═══ RECORDS FOR THE EXERCISE ═══

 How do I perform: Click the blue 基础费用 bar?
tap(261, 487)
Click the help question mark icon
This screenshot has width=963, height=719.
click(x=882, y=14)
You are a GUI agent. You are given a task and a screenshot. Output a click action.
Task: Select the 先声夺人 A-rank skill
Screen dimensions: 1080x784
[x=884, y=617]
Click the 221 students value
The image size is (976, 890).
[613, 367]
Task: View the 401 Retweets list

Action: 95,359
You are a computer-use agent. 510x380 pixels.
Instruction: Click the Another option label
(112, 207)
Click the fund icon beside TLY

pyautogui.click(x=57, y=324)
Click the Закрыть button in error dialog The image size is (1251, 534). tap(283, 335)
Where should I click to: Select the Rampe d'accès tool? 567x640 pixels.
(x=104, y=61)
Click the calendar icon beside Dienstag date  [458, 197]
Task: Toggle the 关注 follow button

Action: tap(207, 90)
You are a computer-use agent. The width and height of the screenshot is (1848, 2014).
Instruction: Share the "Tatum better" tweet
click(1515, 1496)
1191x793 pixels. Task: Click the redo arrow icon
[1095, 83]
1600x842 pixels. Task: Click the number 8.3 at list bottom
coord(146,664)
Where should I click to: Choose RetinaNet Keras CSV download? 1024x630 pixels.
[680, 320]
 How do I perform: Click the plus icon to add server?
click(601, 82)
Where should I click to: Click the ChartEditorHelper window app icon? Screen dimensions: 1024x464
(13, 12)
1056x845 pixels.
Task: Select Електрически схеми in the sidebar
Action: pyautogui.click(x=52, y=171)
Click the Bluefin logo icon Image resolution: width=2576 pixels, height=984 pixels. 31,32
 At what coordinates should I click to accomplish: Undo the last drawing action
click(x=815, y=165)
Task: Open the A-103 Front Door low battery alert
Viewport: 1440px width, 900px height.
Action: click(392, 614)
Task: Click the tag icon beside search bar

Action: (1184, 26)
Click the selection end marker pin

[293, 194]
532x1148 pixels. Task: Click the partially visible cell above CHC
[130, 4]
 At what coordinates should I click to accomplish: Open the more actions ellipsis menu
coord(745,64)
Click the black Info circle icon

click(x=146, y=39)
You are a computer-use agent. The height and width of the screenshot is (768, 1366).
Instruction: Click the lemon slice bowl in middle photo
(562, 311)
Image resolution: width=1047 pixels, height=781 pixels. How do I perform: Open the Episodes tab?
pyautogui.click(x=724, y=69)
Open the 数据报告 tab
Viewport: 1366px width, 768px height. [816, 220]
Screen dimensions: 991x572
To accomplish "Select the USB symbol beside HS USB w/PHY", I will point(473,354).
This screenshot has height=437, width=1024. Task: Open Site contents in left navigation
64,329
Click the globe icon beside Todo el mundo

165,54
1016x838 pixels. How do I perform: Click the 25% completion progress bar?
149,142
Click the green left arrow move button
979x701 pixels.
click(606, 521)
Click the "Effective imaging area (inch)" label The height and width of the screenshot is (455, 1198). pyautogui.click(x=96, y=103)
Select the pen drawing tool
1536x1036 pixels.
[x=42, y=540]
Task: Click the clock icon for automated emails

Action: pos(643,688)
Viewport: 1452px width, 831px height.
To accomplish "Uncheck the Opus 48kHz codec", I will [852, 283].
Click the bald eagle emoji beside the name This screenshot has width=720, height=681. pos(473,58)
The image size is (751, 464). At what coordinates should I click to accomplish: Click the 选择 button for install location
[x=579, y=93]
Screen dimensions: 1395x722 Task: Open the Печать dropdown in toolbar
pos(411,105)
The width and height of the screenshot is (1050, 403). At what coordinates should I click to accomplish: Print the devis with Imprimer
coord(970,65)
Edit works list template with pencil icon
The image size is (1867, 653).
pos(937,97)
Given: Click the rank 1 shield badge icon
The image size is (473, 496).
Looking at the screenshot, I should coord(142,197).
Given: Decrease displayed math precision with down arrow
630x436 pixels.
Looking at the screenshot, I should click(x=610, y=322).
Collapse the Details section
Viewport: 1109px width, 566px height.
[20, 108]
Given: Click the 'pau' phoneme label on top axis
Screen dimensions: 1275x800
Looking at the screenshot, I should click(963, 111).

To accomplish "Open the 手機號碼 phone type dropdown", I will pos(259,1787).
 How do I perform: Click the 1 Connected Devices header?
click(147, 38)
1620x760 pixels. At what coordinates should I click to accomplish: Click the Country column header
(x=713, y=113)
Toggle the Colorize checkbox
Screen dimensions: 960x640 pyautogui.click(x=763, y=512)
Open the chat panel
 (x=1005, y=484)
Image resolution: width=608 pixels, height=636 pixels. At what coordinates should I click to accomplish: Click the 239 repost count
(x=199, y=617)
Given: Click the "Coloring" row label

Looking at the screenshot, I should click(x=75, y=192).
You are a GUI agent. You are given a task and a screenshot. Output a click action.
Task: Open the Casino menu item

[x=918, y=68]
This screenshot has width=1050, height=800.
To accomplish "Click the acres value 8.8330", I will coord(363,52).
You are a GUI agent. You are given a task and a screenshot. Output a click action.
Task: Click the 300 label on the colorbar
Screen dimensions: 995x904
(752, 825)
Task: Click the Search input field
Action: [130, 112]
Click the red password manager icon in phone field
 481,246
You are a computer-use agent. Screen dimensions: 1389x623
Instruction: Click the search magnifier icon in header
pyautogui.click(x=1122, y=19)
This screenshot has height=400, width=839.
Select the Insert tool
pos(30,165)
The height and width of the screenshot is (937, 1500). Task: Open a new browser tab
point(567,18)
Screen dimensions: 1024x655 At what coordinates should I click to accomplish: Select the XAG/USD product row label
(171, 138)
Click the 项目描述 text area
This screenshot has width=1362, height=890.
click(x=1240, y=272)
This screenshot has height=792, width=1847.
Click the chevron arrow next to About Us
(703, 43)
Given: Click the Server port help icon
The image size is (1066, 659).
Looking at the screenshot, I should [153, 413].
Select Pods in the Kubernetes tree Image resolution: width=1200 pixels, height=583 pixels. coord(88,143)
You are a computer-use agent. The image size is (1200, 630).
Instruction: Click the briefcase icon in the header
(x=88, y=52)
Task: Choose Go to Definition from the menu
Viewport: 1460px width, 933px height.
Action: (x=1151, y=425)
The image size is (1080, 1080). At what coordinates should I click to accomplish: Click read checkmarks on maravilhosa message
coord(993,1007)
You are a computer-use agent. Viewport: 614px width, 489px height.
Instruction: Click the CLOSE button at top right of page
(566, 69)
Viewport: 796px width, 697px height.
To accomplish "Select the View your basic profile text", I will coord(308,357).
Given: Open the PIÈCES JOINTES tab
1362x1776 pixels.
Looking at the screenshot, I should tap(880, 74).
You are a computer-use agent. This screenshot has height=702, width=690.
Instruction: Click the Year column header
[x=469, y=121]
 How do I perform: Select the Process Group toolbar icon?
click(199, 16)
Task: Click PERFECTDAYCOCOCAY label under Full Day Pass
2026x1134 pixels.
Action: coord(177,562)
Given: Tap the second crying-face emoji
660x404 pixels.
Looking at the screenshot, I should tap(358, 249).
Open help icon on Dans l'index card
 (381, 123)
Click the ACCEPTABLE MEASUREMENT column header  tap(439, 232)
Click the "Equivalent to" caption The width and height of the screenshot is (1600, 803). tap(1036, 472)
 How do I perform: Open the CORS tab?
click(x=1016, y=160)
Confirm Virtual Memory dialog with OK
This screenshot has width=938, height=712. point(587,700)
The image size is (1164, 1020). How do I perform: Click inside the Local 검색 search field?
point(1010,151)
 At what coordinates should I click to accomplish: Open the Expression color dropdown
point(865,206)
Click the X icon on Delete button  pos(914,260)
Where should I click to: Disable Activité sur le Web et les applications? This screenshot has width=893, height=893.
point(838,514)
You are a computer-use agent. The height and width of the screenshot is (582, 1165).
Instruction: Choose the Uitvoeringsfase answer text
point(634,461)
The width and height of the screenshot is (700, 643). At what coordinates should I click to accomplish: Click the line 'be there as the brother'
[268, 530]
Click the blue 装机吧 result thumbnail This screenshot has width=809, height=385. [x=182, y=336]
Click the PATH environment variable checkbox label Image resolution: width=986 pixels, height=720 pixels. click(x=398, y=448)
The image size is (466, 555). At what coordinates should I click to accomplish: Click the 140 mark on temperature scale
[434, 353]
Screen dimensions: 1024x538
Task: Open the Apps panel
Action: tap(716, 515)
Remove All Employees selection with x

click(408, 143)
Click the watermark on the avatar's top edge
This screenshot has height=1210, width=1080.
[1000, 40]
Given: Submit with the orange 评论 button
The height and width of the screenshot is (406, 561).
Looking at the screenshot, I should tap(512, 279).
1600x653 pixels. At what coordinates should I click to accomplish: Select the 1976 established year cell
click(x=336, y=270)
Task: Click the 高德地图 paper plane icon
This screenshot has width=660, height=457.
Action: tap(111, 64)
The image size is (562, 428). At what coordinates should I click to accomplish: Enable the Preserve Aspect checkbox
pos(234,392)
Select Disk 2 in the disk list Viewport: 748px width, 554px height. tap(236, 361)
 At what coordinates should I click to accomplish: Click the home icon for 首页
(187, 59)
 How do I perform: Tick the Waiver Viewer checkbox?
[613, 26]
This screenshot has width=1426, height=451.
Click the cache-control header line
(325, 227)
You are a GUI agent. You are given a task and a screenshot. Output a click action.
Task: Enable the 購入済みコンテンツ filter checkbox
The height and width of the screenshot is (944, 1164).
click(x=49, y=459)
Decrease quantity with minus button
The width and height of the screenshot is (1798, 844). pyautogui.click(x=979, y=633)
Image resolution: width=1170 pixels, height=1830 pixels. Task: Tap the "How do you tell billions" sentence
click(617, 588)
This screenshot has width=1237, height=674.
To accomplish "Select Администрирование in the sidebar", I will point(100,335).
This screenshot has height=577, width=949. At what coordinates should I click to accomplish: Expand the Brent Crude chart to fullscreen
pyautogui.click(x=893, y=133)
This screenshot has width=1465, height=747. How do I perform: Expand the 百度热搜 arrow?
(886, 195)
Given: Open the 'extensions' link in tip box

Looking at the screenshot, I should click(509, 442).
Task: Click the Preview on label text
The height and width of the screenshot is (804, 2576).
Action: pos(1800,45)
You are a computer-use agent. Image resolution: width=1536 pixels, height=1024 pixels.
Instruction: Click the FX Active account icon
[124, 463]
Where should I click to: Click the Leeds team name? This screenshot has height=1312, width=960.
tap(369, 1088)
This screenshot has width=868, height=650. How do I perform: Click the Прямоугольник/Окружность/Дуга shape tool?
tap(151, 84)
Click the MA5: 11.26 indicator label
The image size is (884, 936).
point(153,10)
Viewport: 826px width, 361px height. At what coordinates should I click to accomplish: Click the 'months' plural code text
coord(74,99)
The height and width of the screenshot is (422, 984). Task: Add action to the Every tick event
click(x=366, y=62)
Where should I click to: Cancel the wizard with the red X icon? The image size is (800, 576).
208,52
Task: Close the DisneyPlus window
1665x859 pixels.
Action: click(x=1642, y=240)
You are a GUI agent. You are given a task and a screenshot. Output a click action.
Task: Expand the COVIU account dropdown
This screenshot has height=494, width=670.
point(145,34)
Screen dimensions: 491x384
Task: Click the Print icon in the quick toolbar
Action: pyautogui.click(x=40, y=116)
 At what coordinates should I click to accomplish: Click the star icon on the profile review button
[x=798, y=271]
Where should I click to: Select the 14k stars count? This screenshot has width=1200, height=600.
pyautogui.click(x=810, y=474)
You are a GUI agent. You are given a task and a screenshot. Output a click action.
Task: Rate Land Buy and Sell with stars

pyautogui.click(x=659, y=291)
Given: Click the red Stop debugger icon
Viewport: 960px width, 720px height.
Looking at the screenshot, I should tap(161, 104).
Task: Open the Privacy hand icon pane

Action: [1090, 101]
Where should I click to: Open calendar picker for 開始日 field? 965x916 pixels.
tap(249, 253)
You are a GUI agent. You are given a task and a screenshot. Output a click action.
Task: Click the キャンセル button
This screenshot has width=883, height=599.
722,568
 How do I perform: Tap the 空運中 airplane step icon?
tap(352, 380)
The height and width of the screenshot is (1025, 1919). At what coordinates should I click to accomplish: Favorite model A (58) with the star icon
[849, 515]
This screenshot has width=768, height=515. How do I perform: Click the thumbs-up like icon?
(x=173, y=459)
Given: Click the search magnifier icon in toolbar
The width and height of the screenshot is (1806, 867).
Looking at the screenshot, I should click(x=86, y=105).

═══

INSTRUCTIONS FOR THE TASK
Reproduce exactly, and with no other material, the lines between those holding "Given: Decrease displayed" and "Given: Click the 'pau'", inclusive.

ANSWER SECTION
Given: Decrease displayed math precision with down arrow
630x436 pixels.
Looking at the screenshot, I should click(x=610, y=322).
Collapse the Details section
Viewport: 1109px width, 566px height.
[20, 108]
Given: Click the 'pau' phoneme label on top axis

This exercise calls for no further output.